— The tasks —
- a) List the aspects of traffic management that the high-availability hosting page says HAProxy gives precise control over.
- b) According to the high-availability hosting page, what deploys the configuration of both HAProxy nodes and keeps it in sync?

BEGIN Excerpted text

Multi-tier HA stacks built for continuous operation — dual HAProxy with automatic failover, scalable PHP-FPM pools across redundant hosts, MariaDB replication with zero-downtime promotion, and a Nomad/Consul/pot orchestration platform for workloads that need to scale dynamically. Designed around your budget and your actual uptime requirements.
The honest conversation first
High availability doesn't mean "two of everything running all the time." It means the right level of redundancy for the cost of downtime — which is different for every organization, and should be designed around that reality rather than a textbook topology.
Some clients will not accept idle standby servers. That's a legitimate position — a passive server that sits unused 99.9% of the time has a real cost and a real opportunity cost. For those situations, the architecture shifts toward faster recovery rather than instant failover: robust monitoring, tested runbooks, ZFS snapshots that allow rapid restoration, and deployment automation that can bring a replacement online quickly. Honest about the trade-off, not a compromise sold as something it isn't.
For clients where the cost of downtime exceeds the cost of standby capacity — revenue-critical platforms, applications where every minute offline has a measurable dollar value — proper active/passive HA with automatic failover is the right answer. The designs below reflect both realities.
Cost-constrained
Fast recovery without idle standby
Single primary with comprehensive monitoring, ZFS point-in-time snapshots, tested restoration runbooks, and deployment automation. Downtime on failure, but measured in minutes rather than hours. Honest about the model.
Revenue-critical
Active/passive with automatic failover
Dual HAProxy with CARP or heartbeat elastic IP promotion, multiple PHP-FPM application nodes, MariaDB primary/replica with automated promotion. Failover happens without human intervention. Downtime measured in seconds.
Load balancer tier
On dedicated hardware at GigeNET and similar providers, dual HAProxy nodes use CARP (Common Address Redundancy Protocol) to share a virtual IP address. The primary node owns the VIP and handles all traffic. If the primary fails — process crash, hardware fault, network partition — the secondary detects the absence of CARP advertisements and promotes itself, taking ownership of the VIP within seconds. No external orchestration required, no cloud API calls, no DNS TTL to wait out. The failover is handled entirely at the network layer.
Both HAProxy nodes maintain identical configuration, deployed and kept in sync by Puppet. A configuration change on one is a Puppet commit — it applies to both simultaneously rather than requiring manual synchronization that drifts over time.
In AWS environments, CARP isn't available at the network layer. Instead, dual HAProxy nodes run heartbeat to monitor each other. When the primary becomes unavailable, the secondary detects the heartbeat failure and executes an AWS API script that reassigns the Elastic IP address to its own instance. From the user's perspective, the IP address continues to resolve to a functioning HAProxy node. The failover involves an AWS API call rather than a network-layer event, which adds a few seconds of latency compared to CARP, but remains fully automatic and requires no manual intervention.
The AWS script handles the IP reassignment atomically — detach from the failed instance, associate with the standby — and writes the event to a monitoring log that generates an alert. The operations team knows a failover happened; they don't have to make it happen.
HAProxy is the right tool for this tier because it provides precise control over every aspect of traffic management: backend health checking, connection limits, request queuing, SSL termination, header manipulation, and access control — all in a single process with deterministic behavior and a configuration file that can be reviewed and audited without vendor tooling.

END Excerpted text
BEGIN Listing

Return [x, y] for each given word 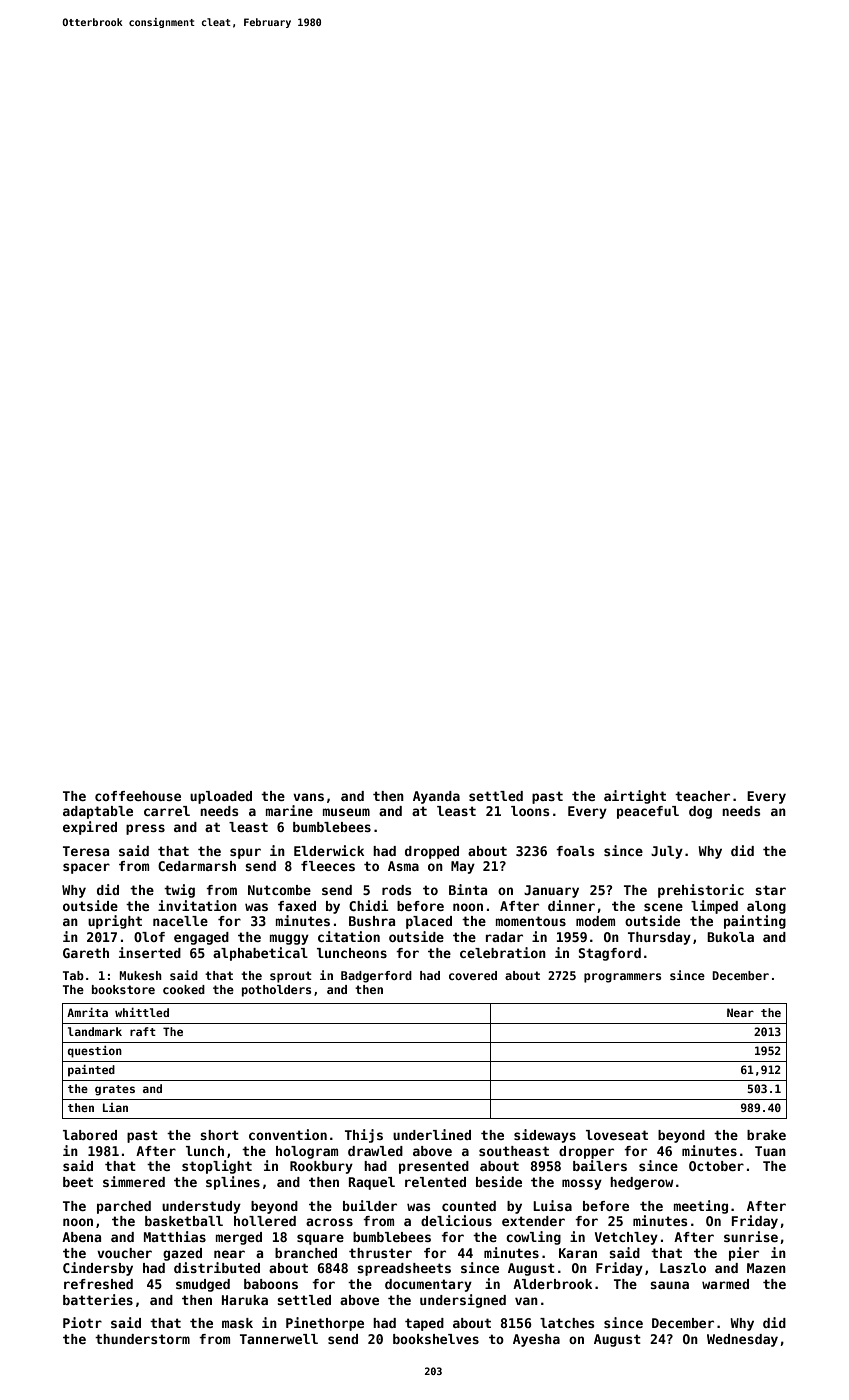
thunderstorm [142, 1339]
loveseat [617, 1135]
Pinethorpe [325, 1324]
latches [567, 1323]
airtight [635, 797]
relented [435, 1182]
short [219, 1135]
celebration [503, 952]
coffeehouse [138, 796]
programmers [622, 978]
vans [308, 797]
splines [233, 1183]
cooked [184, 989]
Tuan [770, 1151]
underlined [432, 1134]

END Listing

— Answers given —
- a) Backend health checking, connection limits, request queuing, SSL termination, header manipulation, access control

- b) Puppet